— TASK INPUTS —
::::::
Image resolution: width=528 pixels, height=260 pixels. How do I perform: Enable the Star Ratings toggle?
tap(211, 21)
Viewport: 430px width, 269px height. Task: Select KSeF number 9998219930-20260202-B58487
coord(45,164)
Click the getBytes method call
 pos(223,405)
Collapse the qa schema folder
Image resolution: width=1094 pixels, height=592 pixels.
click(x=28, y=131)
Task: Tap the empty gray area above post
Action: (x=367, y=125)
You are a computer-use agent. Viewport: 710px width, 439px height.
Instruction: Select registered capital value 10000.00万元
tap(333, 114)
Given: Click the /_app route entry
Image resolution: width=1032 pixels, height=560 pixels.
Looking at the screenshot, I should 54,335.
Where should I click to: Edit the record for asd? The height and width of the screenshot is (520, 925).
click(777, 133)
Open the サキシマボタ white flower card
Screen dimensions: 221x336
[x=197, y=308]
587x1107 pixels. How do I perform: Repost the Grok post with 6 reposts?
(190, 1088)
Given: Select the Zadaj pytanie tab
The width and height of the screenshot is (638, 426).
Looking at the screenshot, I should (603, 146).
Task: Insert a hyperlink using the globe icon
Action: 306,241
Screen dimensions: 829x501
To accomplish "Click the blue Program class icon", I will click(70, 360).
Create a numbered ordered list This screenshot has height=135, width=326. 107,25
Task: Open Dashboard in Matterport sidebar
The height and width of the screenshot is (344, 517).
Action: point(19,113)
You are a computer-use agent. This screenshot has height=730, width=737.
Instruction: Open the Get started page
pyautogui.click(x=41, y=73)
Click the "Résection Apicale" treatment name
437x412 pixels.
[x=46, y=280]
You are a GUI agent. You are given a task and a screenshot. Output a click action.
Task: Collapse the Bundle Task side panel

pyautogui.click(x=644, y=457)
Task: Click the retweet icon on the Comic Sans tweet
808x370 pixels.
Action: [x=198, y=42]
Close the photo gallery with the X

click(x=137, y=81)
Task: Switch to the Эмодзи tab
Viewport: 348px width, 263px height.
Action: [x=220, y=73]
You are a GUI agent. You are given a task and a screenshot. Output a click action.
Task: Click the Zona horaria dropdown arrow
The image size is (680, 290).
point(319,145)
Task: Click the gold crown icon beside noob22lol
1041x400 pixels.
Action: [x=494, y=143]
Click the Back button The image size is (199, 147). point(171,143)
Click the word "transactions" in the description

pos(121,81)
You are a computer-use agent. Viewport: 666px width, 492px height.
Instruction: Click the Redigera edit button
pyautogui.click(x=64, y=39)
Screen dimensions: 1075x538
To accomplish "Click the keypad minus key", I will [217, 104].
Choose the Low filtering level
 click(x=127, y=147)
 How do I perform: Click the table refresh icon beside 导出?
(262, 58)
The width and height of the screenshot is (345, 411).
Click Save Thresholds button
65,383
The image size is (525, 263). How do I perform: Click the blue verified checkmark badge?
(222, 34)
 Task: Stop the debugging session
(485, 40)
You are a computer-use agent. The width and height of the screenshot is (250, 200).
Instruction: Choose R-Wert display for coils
::::::
— WORK ITEM —
Return a copy of each line in the records above that has "agent" in it.

— COMPLETED EXERCISE —
You are a computer-use agent. Viewport: 710px width, 439px height.
You are a computer-use agent. This screenshot has height=730, width=737.
You are a GUI agent. You are given a task and a screenshot. Output a click action.
You are a GUI agent. You are given a task and a screenshot. Output a click action.
You are a computer-use agent. Viewport: 666px width, 492px height.
You are a computer-use agent. The width and height of the screenshot is (250, 200).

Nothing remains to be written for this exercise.